* **Work item**
Your answer should be the lines from the one containing "031/ 7876 182 (867, 2405)" through the final line below, copied exactly.

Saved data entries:
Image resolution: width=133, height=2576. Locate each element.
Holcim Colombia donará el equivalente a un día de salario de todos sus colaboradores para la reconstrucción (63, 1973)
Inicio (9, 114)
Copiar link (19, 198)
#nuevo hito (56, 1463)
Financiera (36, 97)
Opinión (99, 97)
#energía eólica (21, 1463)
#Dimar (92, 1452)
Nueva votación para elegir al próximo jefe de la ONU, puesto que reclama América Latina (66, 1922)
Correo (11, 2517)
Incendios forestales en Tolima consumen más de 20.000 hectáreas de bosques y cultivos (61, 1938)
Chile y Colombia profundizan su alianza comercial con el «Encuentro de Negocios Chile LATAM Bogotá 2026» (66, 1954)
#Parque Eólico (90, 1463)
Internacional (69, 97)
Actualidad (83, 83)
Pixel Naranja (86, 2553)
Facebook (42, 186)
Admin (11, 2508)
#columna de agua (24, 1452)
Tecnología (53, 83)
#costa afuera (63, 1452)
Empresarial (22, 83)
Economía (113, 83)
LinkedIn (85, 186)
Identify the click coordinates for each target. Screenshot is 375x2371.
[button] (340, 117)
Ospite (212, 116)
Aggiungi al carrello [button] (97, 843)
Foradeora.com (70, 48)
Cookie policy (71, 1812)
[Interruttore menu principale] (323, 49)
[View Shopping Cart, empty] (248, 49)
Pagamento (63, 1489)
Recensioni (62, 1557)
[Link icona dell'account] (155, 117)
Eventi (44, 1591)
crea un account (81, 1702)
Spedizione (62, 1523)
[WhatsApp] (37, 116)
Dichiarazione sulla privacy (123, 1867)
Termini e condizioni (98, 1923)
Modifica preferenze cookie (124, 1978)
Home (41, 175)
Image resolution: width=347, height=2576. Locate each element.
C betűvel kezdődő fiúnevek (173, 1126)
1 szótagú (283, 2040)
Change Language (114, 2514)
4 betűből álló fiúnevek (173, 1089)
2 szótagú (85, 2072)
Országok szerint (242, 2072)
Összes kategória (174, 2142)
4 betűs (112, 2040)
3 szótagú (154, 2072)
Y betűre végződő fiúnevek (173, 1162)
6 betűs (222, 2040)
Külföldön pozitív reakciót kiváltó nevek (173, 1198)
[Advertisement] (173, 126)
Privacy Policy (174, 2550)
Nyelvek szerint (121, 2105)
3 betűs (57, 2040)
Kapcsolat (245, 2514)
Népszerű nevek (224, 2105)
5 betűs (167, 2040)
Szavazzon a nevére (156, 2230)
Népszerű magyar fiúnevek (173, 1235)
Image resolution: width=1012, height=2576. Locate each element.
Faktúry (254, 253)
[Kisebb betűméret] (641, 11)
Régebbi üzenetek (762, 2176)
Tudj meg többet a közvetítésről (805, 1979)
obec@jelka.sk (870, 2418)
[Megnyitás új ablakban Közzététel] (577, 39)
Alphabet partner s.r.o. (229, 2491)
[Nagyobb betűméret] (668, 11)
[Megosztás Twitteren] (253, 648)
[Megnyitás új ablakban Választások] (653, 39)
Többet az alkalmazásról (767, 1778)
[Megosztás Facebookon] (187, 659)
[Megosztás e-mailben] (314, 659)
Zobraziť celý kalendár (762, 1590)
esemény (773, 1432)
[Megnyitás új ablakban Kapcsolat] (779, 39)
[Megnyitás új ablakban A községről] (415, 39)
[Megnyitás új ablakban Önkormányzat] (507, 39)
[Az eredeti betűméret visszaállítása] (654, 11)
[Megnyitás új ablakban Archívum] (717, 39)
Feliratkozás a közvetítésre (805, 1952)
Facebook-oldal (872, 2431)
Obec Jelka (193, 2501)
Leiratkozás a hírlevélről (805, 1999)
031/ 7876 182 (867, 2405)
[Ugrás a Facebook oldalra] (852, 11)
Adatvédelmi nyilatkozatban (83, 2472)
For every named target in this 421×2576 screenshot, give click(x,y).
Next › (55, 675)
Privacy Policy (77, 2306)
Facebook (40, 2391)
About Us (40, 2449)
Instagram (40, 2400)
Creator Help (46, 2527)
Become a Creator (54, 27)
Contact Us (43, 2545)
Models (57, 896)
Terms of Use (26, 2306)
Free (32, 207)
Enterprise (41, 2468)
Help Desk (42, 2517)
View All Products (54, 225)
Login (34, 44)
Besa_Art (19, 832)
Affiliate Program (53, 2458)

* **Answer to the exercise**
031/ 7876 182 (867, 2405)
[Ugrás a Facebook oldalra] (852, 11)
Adatvédelmi nyilatkozatban (83, 2472)
For every named target in this 421×2576 screenshot, give click(x,y).
Next › (55, 675)
Privacy Policy (77, 2306)
Facebook (40, 2391)
About Us (40, 2449)
Instagram (40, 2400)
Creator Help (46, 2527)
Become a Creator (54, 27)
Contact Us (43, 2545)
Models (57, 896)
Terms of Use (26, 2306)
Free (32, 207)
Enterprise (41, 2468)
Help Desk (42, 2517)
View All Products (54, 225)
Login (34, 44)
Besa_Art (19, 832)
Affiliate Program (53, 2458)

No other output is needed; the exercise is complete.